From the wintry wonderland of Sapporo, I flew hundreds of miles south to the (somewhat) warmer climes of Ōsaka, where I enjoyed a visit to one of the country’s finest aquatic attractions.
After breakfast, I got my things together and headed for Sapporo’s New Chitose Airport, where I was due to catch ANA Flight NH 776 bound for Ōsaka’s Itami Airport. The flight wasn’t due to leave until 11:25 so I thought I had plenty of time to spare.
Well, as an old proverb from my corner of the world goes, maraming namamatay sa maling akala (many die from false assumptions).
I shouldn’t have been surprised to find the airport a crowded, heaving madhouse, with long queues snaking around the check-in lobby, moving about half as fast as frozen treacle. It was the tail end of the Yuki Matsuri after all, and the massive influx of festival-goers was now starting to flow the other way, back through the airport and train stations to the rest of the country and the wider world beyond.
Not to worry – I did make it to the gate ahead of time, and even had a few moments to admire a little piece of aviation and anime history rolled into one.
From Itami Airport, I hopped onto a shuttle bus that took me straight to Shin-Ōsaka Station, the city’s main shinkansen hub and next-door neighbour to my home for the next few days: the remm SHIN-ŌSAKA.
Let’s have a look at the room. Compact, contemporary, complete . . . and equipped with one of the most complex toilet control panels I’ve seen anywhere in Japan. The fridge was a bit of a joke, though: it might look like a typical in-room unit from the front but it was only about as deep as a can of cola (so forget about storing cakes or boxed lunches in there).
Oh, and that seat with the black cover’s a massage chair. Nice.
On the whole, not a bad deal for about 6,000 yen a night. I’d happily stay here again.
It was mid-afternoon by the time I arrived in Ōsaka, so I settled on just one sightseeing target for the day: the city’s massive Kaiyūkan aquarium.
Standing next to the aquarium – and serving as a useful landmark for the short walk from Ōsakakō subway station – is the Tempozan Ferris Wheel, which held the title of world’s tallest from 1997 to 1999.
The Kaiyūkan looms large over the broad plaza that leads to the entrance . . .
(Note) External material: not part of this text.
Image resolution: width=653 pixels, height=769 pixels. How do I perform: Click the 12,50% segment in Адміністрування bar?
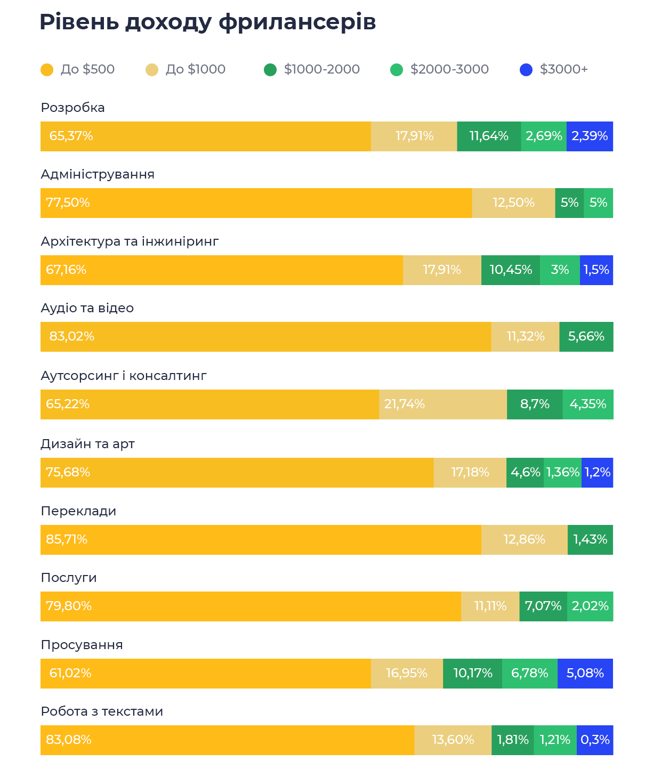click(513, 203)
. . . and it certainly needs to be large, in order to hold all of the amazing exhibits inside – including a recreated forest habitat.
Adorable blubbery mammals are always popular with the masses, and the Kaiyūkan has plenty of those.
Aww, how sweet.
Seems this one’s looking for a challenge.
Others are quite content to laze about and do absolutely nothing.
Ummm . . . this one’s still alive, right?
This may be a giant aquarium, but land-based critters are also well represented here (most, unsurprisingly, because they live near bodies of water).
You want dolphins? They’ve got dolphins.
Some exhibits can turn out to be pretty interactive. Take this playful creature, for example (can’t remember what the label said but I think it’s a sea lion of some kind).
The young lady in front of the glass noticed how the seal was drawn to the pamphlet she was holding. She placed it right up against the wall and slid it up and down, the animal bobbing along with it like a playful child or a dog watching a stick being waved. “Omoshiroi!” (How amusing!), she exclaimed as the seal played along. Wish I’d taken a video.
I love how the exhibits are organised, with tanks designed to show cross-sections of various aquatic habitats. Rivers, for example . . .
. . . or coral reefs . . .
. . . or rocky outcroppings with various bits and pieces of marine “garbage” thrown in for effect.
But the living, beating heart of this facility is the massive glass-walled tank right in the centre of the building, with sloping passageways that allow visitors a good look at its many occupants, regardless of the level they normally inhabit. Whale sharks, giant rays . . . you name it, it’s probably somewhere in there.
They’ve also got loads of animals from colder climes, including flocks of penguins.
There’s even an aquatic version of a petting zoo, where visitors can get their hands on some living specimens in a shallow tank.
Naturally, there’s a row of sinks close by to wash off afterwards.
I haven’t shown everything I saw in the Kaiyūkan – there’s just so much to see there – but I think you’ll agree that it’s well worth a visit.
And as I stepped out on the way back to my hotel, I was treated to yet another amazing show.
Nice way to cap off a great day in Ōsaka, but we’ll have even more to come.